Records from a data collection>
*** Block opens ***

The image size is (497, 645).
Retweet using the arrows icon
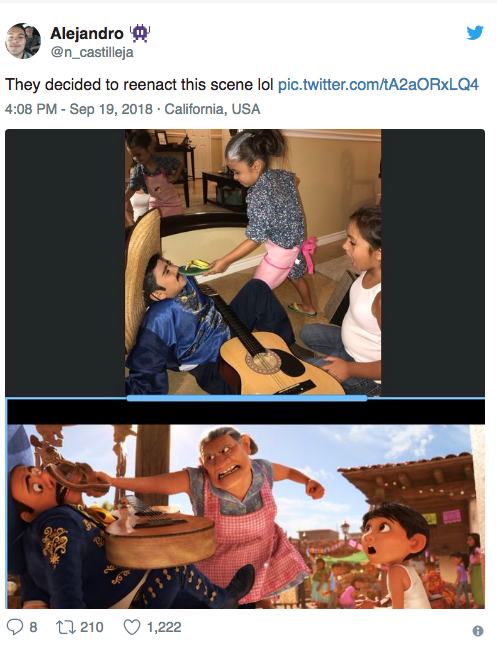(x=65, y=627)
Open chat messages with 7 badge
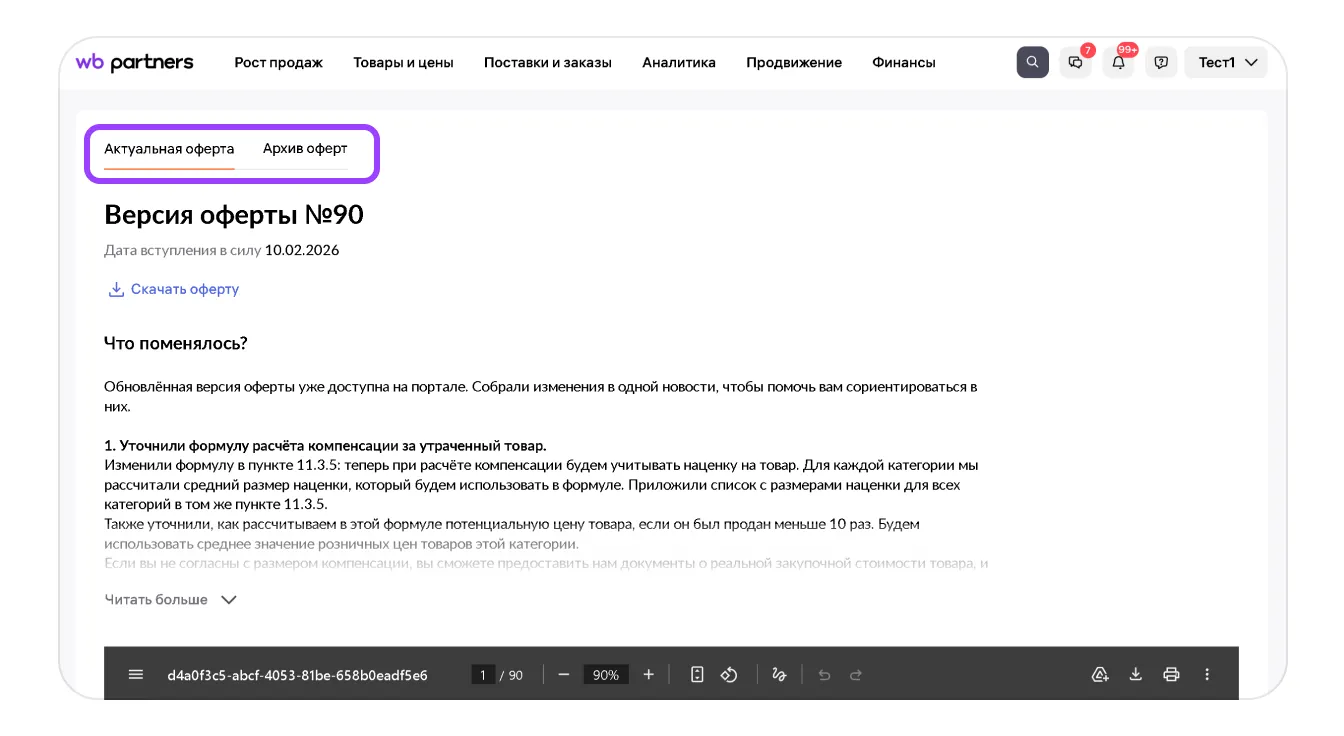This screenshot has width=1344, height=736. point(1076,62)
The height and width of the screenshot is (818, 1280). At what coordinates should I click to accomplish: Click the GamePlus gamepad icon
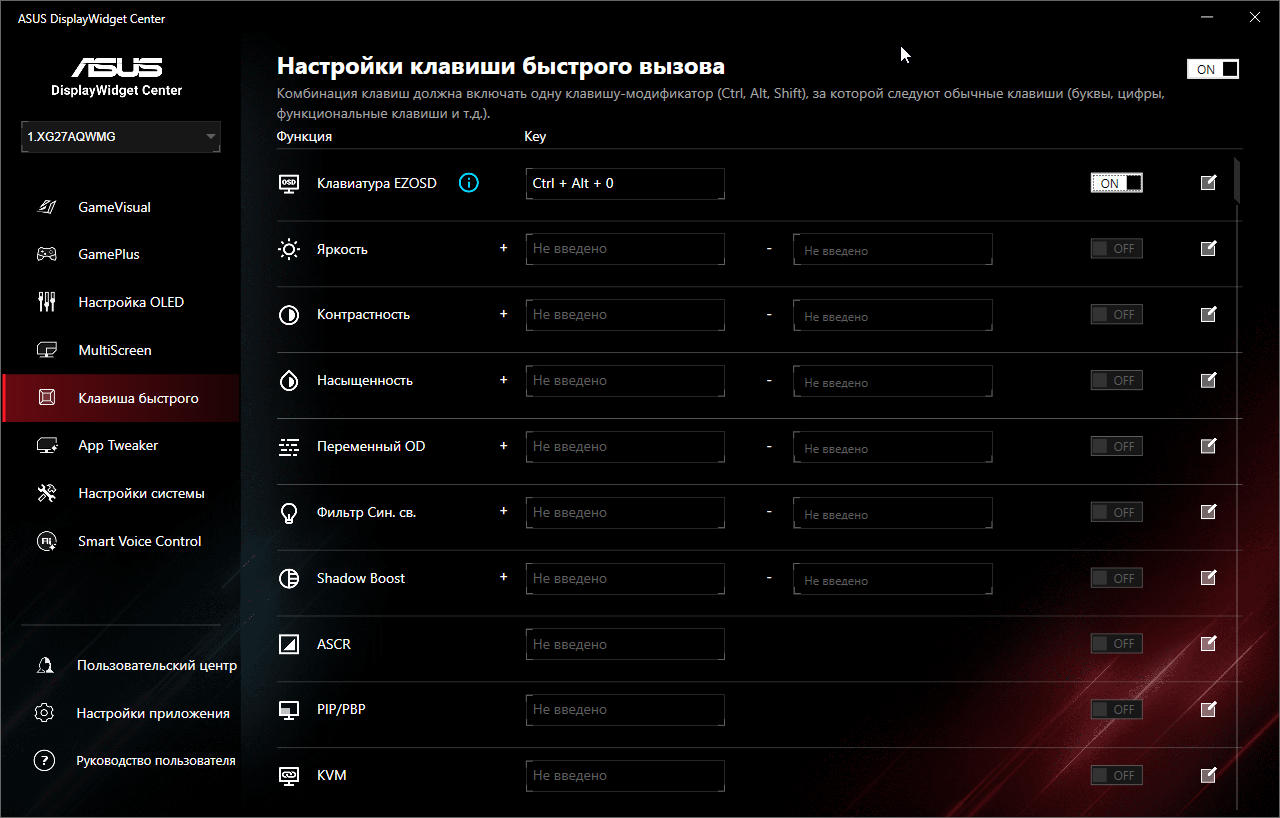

*** Block closes ***

PROBLEM> Once you find the line with "Retweet using the arrows icon", restate it and every later line of the data word for word, excluding the pictures.

REPLY TO THE TASK>
Retweet using the arrows icon
(x=65, y=627)
Open chat messages with 7 badge
This screenshot has width=1344, height=736. point(1076,62)
The height and width of the screenshot is (818, 1280). At what coordinates should I click to accomplish: Click the GamePlus gamepad icon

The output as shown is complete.